Avrupa’daki tüm toplumsal kurallar uzlaşma ve paylaşım üzerine kurulu
iken, bizim düzenimiz çatışma, kavga ve güç üzerine kuruludur. Bu en basitinden
meslekler arası gelir adaletinden öğrencilerin üniversiteye giriş sistemine,
toplumsal saygınlık ölçülerine kadar neredeyse tüm alanlarda çatışma kültürü kendi
belli eder. Devlet ve toplumsal geleneğimiz de güç odaklı ve şiddet temellidir.
Sokakta, okulda, futbolda, kışlada, ailede, trafikte yaşadığımız sorunlarımızı konuşarak
çözmek yerine şiddetle çözme eğilimindeyiz. Bunun sebebi; içimizdeki vahşi yanın
hala çok güçlü olmasının yanında, yüzyıllardır oturmuş bir hak anlayışı ve hukuk
sisteminden yoksun olmamız olabilir. Hakkımızın yenmemesi için bilek gücüne ve her
daim güçlü olma gereğine dair derin bir inanışa sahibiz. Günümüz siyasi ve toplumsal
münakaşanın kök sebebinde bu gerçek yatmaktadır. Çoğu şiddet refleksimiz, haklarımızın
her an çiğnenme riski altında bulunması nedeniyledir. Bu nedenle toplumuzda “kaba
güç” kutsanmaktadır. Güçlü devlet, güçlü lider, güçlü birey, güçlü adam, güçlü kadın,
güçlü şirket…gibi algılar toplumumuzda en
çok önem verilen değerlerdendir. Güç odaklı olmamızı tarihimize baktığımız zaman
çok daha net olarak görebiliriz. Tarihimizde Türklerin kurduğu küçük devletler
ve beylikler, hiç bir zaman kendi rızaları ile bir araya gelip birlik olamamış,
ancak kendinden daha güçlü ve onları hizaya sokan büyük bir güç varsa (zorla) itaat
etmişlerdir. Dominant büyük güç zayıfladığı anda küçük devletler ve beylikler bulundukları
devletten ayrılarak, kendi adlarına hutbe okutup, para bastırarak kendi devletçiklerini
kurmuşlardır. Bu yüzden uzlaşma, şefkat ve merhamet kültürü değil de, kaba gücü
yüceltme ve ululama kültürü genlerimize kadar işlemiştir. Halbuki ileri toplumlarda
kaba güç kutsanmaz, hatta aşağılanır ve sert bir şekilde cezalandırılır. Bireylerin
güvenliği, özgürlüğü, ruhsal ve bedensel bütünlüğü devletin koruması altındadır.

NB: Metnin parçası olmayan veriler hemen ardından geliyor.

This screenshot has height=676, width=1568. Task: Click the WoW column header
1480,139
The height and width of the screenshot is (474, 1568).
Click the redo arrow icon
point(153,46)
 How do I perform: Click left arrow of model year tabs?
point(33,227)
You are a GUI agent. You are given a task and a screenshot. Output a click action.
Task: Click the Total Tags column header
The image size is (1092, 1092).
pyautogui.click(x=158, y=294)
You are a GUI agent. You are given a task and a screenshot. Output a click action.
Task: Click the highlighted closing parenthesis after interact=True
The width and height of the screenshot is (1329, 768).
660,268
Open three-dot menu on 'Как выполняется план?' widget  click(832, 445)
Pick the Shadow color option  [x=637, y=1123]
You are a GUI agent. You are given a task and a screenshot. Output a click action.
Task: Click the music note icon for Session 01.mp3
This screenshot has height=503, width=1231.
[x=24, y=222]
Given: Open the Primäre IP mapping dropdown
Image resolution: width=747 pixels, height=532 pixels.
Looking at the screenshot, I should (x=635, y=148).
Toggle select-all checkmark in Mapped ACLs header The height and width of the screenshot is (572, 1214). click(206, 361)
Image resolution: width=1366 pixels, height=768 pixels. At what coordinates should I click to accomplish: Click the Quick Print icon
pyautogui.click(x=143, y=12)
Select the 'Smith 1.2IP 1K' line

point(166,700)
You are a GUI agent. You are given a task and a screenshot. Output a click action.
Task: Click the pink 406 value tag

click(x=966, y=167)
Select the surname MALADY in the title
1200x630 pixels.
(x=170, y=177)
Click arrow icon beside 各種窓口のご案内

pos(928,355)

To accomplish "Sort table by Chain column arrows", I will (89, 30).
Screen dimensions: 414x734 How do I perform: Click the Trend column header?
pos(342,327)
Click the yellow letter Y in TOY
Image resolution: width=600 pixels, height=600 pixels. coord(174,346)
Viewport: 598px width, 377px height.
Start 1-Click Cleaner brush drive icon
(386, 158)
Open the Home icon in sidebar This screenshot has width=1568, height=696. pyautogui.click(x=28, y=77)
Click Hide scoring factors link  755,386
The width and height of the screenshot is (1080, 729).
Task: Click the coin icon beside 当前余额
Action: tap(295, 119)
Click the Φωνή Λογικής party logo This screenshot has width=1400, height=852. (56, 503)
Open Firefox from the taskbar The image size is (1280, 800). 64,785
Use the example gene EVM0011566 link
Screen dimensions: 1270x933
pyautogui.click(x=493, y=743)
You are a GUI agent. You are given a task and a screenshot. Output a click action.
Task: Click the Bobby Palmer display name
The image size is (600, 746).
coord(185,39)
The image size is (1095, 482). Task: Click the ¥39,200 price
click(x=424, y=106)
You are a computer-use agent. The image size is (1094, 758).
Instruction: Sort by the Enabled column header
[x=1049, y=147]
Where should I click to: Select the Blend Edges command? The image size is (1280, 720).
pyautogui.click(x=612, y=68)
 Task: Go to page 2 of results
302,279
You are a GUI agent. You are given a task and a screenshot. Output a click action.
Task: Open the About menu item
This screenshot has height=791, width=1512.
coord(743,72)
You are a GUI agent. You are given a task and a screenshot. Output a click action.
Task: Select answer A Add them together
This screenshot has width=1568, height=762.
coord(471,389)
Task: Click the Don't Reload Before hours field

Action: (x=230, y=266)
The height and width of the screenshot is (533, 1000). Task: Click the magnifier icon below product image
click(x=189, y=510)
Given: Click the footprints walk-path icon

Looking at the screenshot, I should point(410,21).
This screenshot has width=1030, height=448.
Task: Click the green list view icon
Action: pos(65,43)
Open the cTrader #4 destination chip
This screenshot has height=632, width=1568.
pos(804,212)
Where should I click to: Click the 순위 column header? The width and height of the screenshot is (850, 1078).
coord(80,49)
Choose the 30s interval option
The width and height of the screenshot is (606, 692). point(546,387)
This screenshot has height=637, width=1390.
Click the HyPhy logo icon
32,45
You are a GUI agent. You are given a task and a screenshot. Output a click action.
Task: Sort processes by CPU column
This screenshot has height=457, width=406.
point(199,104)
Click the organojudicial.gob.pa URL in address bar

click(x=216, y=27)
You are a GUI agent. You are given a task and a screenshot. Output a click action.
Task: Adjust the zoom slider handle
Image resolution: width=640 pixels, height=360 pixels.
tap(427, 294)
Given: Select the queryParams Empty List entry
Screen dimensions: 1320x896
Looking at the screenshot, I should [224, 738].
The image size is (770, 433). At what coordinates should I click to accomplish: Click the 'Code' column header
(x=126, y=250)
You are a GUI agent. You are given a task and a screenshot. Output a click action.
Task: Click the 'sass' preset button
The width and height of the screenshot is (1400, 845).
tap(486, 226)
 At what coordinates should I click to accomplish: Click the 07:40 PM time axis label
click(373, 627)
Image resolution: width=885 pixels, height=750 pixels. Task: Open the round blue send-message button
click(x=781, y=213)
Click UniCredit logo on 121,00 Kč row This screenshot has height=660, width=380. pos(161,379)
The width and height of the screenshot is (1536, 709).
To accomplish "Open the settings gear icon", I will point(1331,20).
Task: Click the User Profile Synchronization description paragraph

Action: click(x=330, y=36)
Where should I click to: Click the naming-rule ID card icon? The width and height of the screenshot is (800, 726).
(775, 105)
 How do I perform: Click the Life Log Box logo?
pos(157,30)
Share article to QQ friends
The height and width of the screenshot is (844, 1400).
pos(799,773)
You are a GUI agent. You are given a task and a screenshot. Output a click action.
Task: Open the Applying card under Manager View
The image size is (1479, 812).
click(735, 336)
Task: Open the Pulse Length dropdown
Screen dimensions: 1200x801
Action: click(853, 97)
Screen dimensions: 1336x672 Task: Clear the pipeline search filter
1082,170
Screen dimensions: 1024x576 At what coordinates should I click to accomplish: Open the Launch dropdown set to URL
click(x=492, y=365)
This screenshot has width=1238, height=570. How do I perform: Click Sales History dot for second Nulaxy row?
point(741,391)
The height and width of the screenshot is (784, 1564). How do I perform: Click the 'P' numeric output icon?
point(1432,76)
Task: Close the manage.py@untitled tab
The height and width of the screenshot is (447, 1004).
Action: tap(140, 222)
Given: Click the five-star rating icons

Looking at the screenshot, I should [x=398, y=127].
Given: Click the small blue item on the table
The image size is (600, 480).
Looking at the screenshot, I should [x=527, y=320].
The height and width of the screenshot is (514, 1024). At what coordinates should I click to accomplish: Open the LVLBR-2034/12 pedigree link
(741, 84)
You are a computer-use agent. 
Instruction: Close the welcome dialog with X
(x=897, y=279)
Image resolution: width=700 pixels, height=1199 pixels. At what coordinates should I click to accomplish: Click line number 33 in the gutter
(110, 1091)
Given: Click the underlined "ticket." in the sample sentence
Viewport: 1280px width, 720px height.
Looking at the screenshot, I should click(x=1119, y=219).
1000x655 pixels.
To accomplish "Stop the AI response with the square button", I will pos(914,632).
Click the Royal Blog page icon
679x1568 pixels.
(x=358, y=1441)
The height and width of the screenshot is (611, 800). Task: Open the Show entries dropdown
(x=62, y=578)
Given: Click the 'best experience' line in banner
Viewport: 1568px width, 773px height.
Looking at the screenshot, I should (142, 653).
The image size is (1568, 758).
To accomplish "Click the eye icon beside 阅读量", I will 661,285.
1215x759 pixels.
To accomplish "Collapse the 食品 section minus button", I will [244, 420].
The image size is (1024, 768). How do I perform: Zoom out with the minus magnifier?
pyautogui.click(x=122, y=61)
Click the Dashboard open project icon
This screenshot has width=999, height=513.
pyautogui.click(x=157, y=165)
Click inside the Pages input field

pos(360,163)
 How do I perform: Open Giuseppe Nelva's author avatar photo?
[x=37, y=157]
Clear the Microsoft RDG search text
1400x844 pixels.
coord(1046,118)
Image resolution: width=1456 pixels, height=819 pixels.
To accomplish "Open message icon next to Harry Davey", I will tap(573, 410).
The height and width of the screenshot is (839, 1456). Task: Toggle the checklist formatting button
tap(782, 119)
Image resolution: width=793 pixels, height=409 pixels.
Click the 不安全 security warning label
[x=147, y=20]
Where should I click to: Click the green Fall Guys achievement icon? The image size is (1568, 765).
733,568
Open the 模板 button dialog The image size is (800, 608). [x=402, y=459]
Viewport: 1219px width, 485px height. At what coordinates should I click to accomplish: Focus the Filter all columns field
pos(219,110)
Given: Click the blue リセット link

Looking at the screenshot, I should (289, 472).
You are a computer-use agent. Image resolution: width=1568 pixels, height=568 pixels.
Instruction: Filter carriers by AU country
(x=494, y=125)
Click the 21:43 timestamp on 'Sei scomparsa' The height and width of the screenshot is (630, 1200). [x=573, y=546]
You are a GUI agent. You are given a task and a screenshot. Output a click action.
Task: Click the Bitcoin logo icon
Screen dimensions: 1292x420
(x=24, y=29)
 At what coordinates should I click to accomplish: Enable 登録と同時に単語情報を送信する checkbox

İleri toplumlarda devlet, bırakınız kaba kuvveti, sözlü yada psikolojik saldırıyı
dahi şiddetle cezalandırır. Ancak bizdeki durum tam tersidir. Toplumumuz da şiddeti
içselleştirmiş durumdadır. Ülkemizde spor olarak beyzbol oynanmadığı halde, beyzbol
sopası satışlarının oldukça yüksek olmasının nedeni budur. Çünkü, arabasının sürücü
koltuğunun altında beyzbol sopası yada levye bulunduran vatandaş sayısı hiç de az
değildir! Güçlü olanın yüceltildiği, itaat edildiği bizim kültürümüze devletimiz
şiddete uğrayan insanlarını korumaktan acizdir! Sokakta karısını yada çocuklarını
döven bir adama, dahi çevreden bu durumu görenler genelde “kol kırılır yen
içinde kalır” anlayışıyla müdahale etmezler. Çünkü bu tarz durumlar aile içinde
olağan kabul edilir. Fiziksel olarak güçlü olan ve çevresine şiddet uygulayan kişiler
de toplumumuzda (korku nedeniyle) saygı görür. Hatta şiddet uygulayan kişiler toplumda
bir kahraman gibi muamele görebilirler. Eşkıyalığın ve mafya
organizasyonlarının liderleri adeta bir kahraman gibi saygı ve sevgi görürler. Öyle
ki; geçmişte karısını dövdüğü gazetelerde haber olan ünlü bir türkücünün kadınlar
matinesinde, bazı kadınlarımız ünlü türkücüye seslenip; “Beni de döv ....... “diye
kendilerini sahneye atabilmişlerdir.